Writing is how I make my living. When you ask me to write for free, you're telling me that my family is less important than your website. That's really presumptuous. But I'm not in a position to cast aspersions. I ask people to write for free all the time. I edit a comic and culture website The Hooded Utilitarian and our budget is $0, as Kreider might put it. We have a roster of wonderful writers, and I ask people to write guest posts with frequency, and nobody gets paid for anything.
So how do I reconcile my irritation at being exploited with my position as exploiter? Besides straightforward hypocrisy, that is? There are a couple of answers to that. First, for my own site, when I say nobody gets paid anything, I mean nobody. I don't make any money off of the site. There aren't any ads; there's not even a donation button. At various points I've experimented with trying to generate some revenue in various ways, but I've decided at this point that doing so isn't feasible. I could probably put ads up and make a little money, but not enough to pay everyone who contributes. I don't want to make money off other people's labor; if they're going to donate their time and energy to the site, the least I can do is donate my time and energy as well. HU is a hobby and a community, not a commercial endeavor. Along those lines, the people I ask to contribute are often frequent commenters, or people who’ve expressed interest on the site through social media—I don't just ask big names to contribute out of the blue, because, like I said, it’s presumptuous to ask someone to donate to your project if they haven't already expressed some interest.
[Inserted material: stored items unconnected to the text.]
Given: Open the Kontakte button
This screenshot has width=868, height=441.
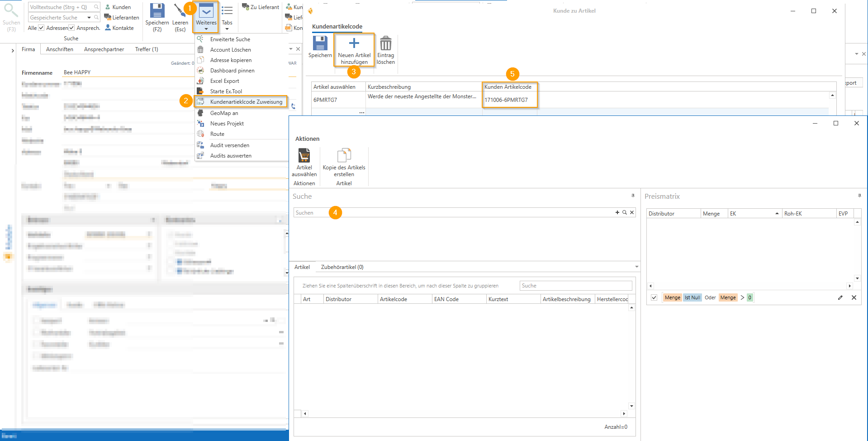Looking at the screenshot, I should coord(119,28).
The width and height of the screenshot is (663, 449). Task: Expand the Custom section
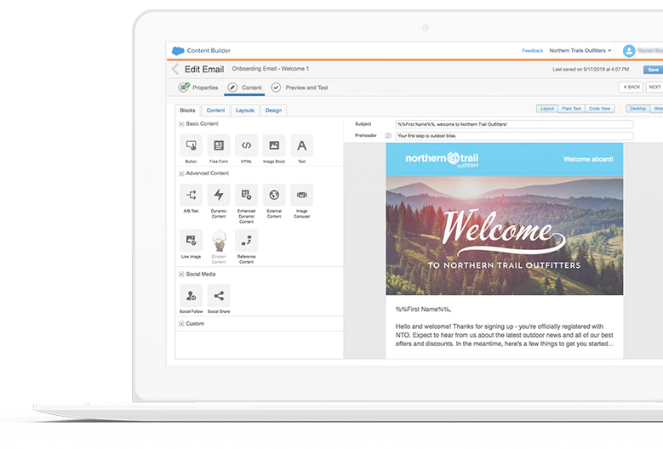(x=181, y=323)
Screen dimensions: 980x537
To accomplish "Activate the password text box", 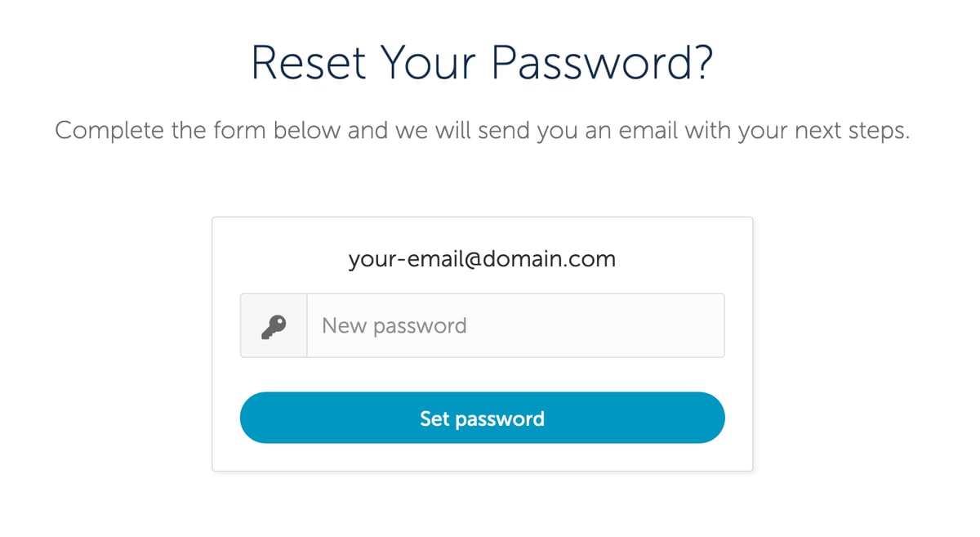I will pyautogui.click(x=515, y=325).
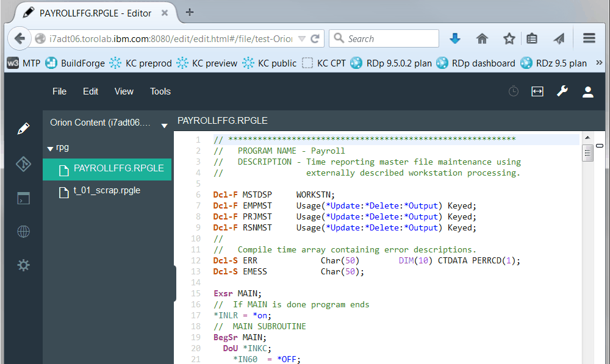The image size is (610, 364).
Task: Click the editor vertical scrollbar thumb
Action: pyautogui.click(x=588, y=152)
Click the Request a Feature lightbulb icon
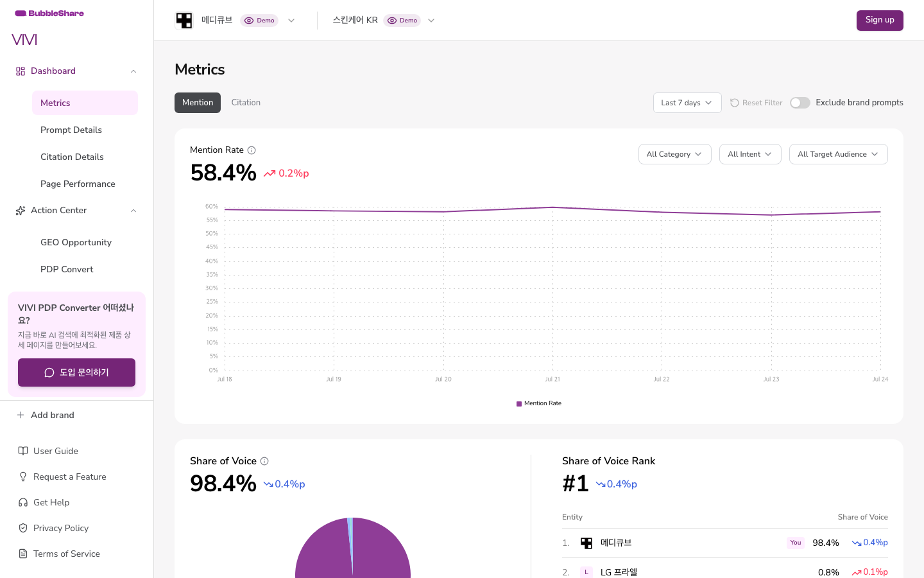Screen dimensions: 924x578 click(23, 477)
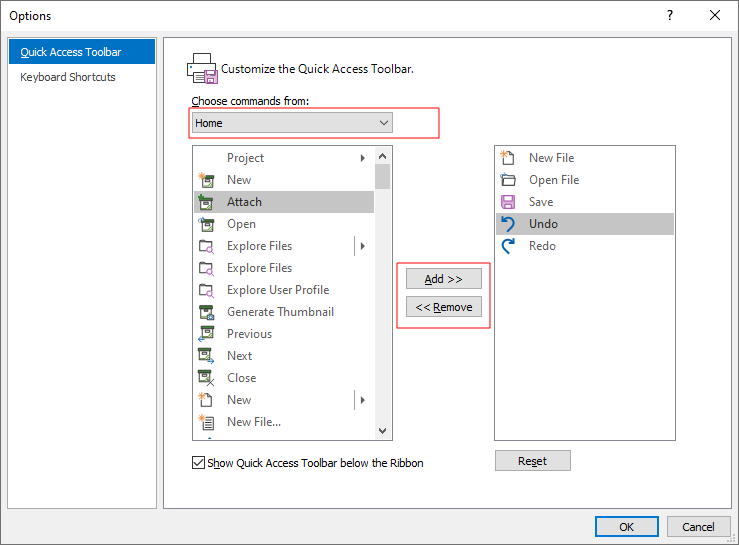Select the Previous command icon
This screenshot has width=739, height=545.
(x=207, y=334)
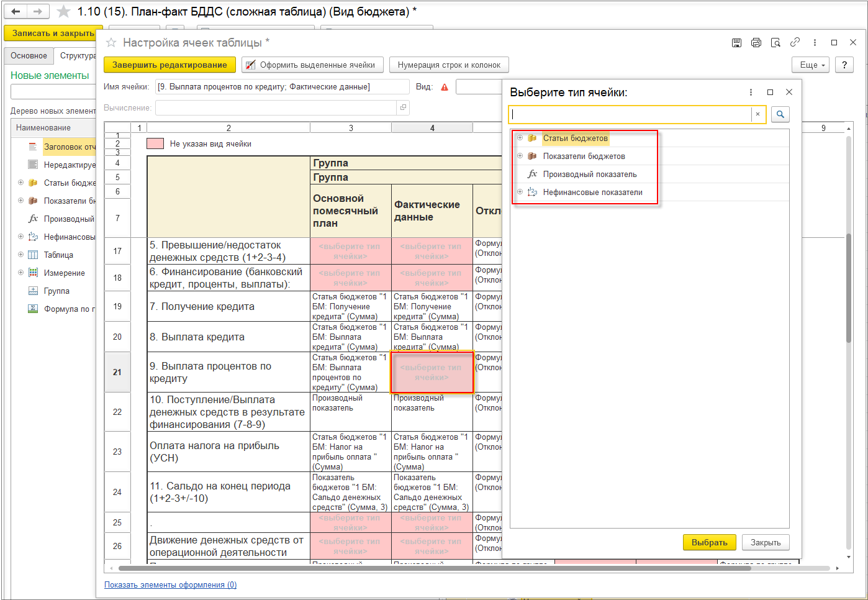The height and width of the screenshot is (600, 868).
Task: Select Производный показатель in type list
Action: (x=589, y=175)
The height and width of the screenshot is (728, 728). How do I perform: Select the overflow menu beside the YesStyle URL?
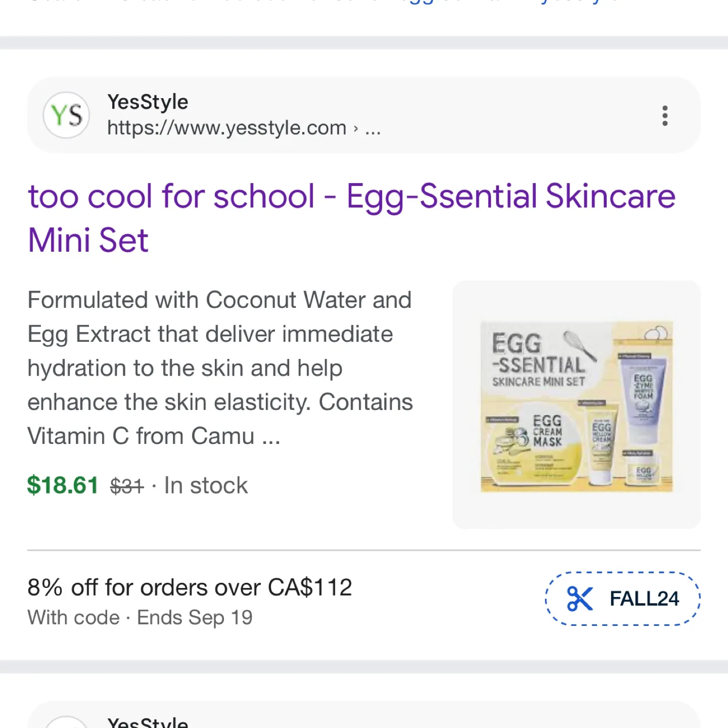(665, 116)
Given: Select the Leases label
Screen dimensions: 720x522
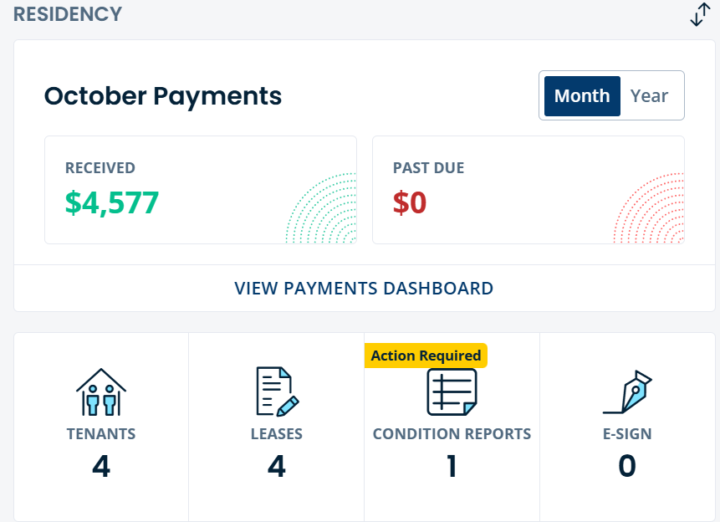Looking at the screenshot, I should (x=277, y=434).
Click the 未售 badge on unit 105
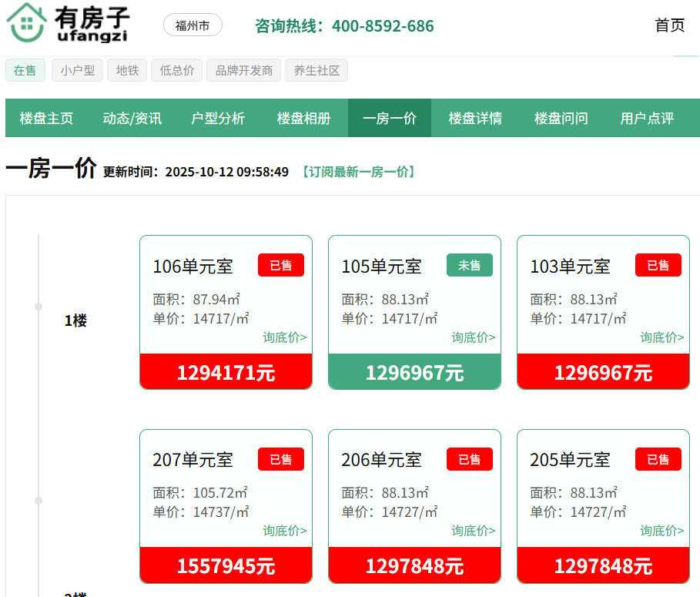The width and height of the screenshot is (700, 597). 469,265
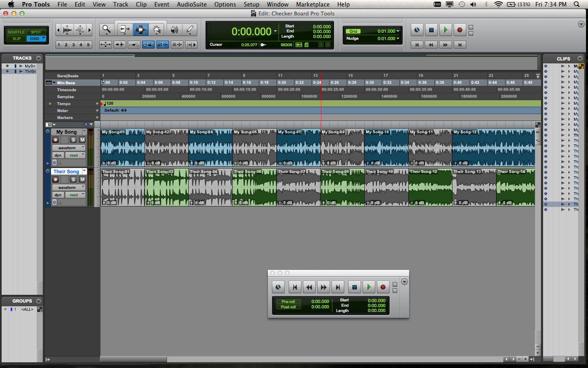Click Return to Zero in floating Transport
The image size is (588, 368).
(295, 287)
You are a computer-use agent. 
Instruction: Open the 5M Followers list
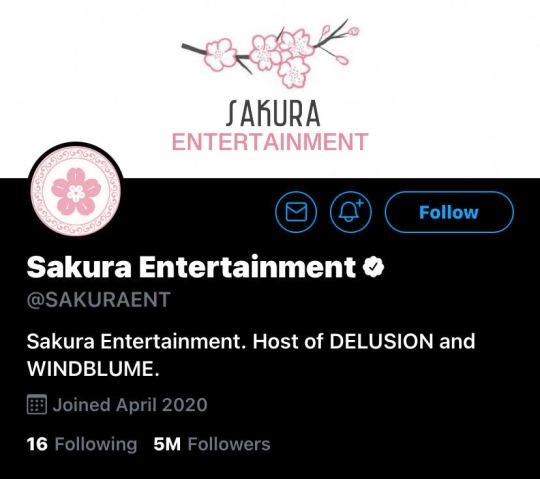tap(212, 444)
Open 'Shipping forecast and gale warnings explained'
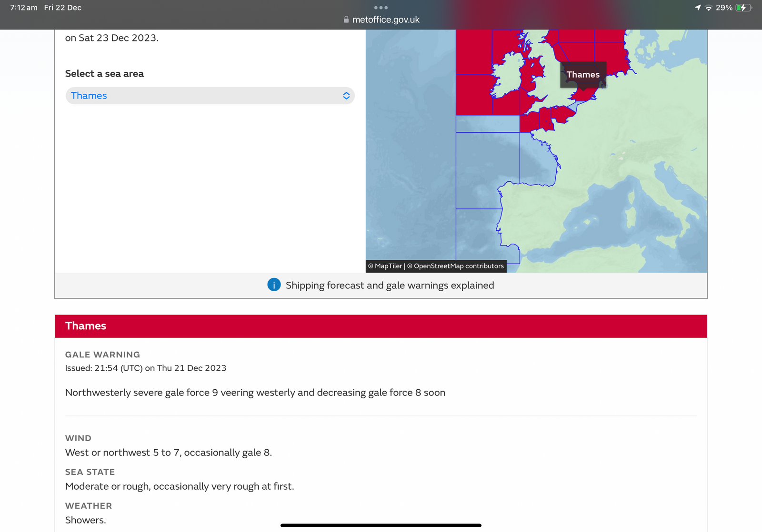Viewport: 762px width, 532px height. point(390,286)
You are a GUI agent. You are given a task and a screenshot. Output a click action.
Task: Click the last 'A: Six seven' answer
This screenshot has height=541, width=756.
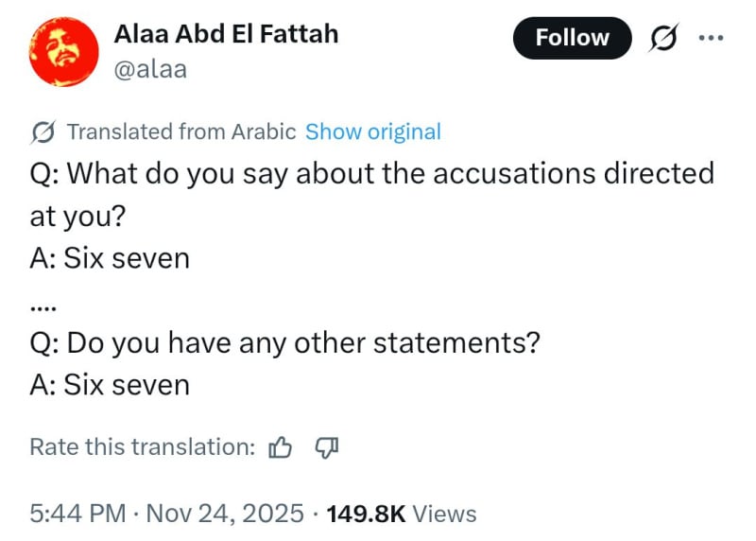[x=110, y=385]
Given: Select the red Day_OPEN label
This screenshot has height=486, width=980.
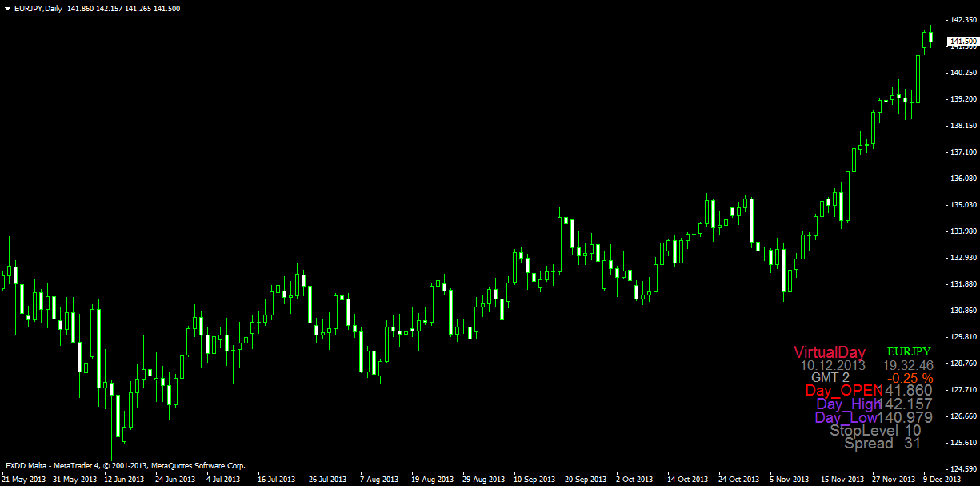Looking at the screenshot, I should [x=840, y=390].
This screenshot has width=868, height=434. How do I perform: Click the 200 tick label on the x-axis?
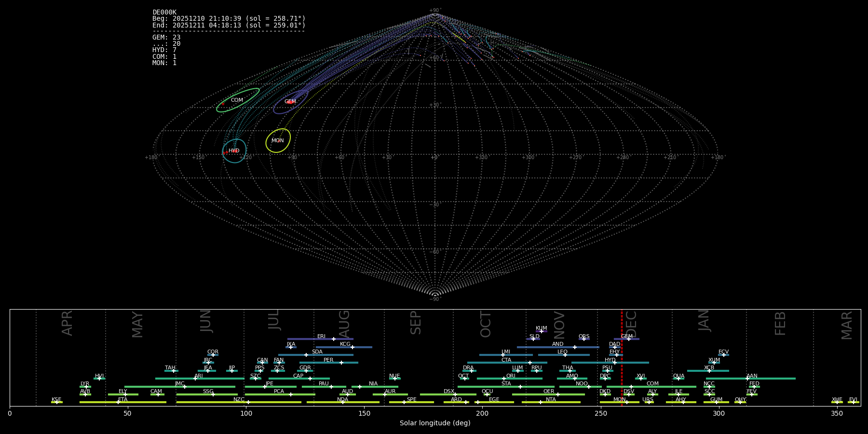pos(482,414)
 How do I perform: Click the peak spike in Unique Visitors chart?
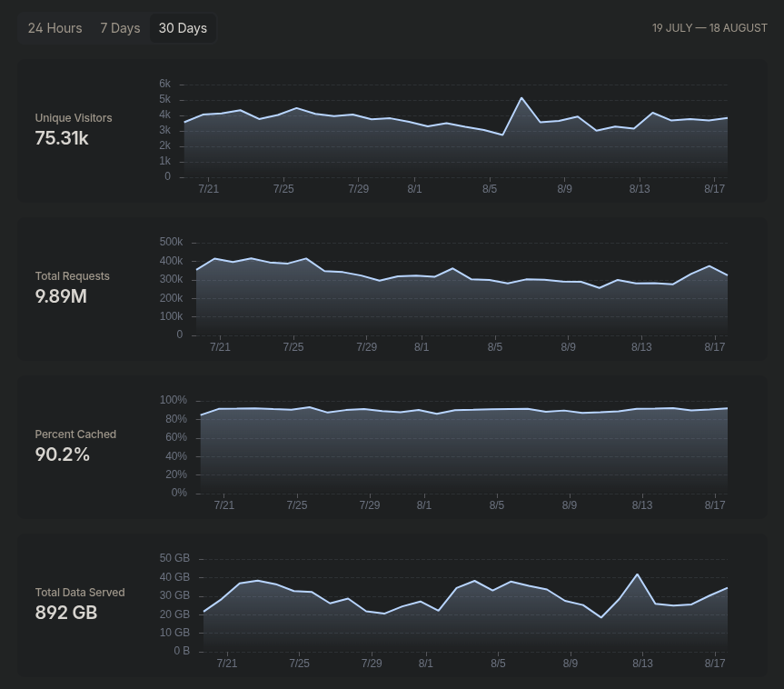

And no, I don't tell people they'll get "exposure," both because the site isn't really big enough (we get approximately 1700-2000 unique hits a day) and because exposure is a two-way street. Yes, my platform may get your article some readers—but your article gives my platform readers too. Telling someone they should write for "exposure" is the equivalent of telling them that they need to pay you for their own good. It's a kind of career extortion. Better just to admit you're asking for a donation than to pretend you're doing someone a favor by profiting from his or her work.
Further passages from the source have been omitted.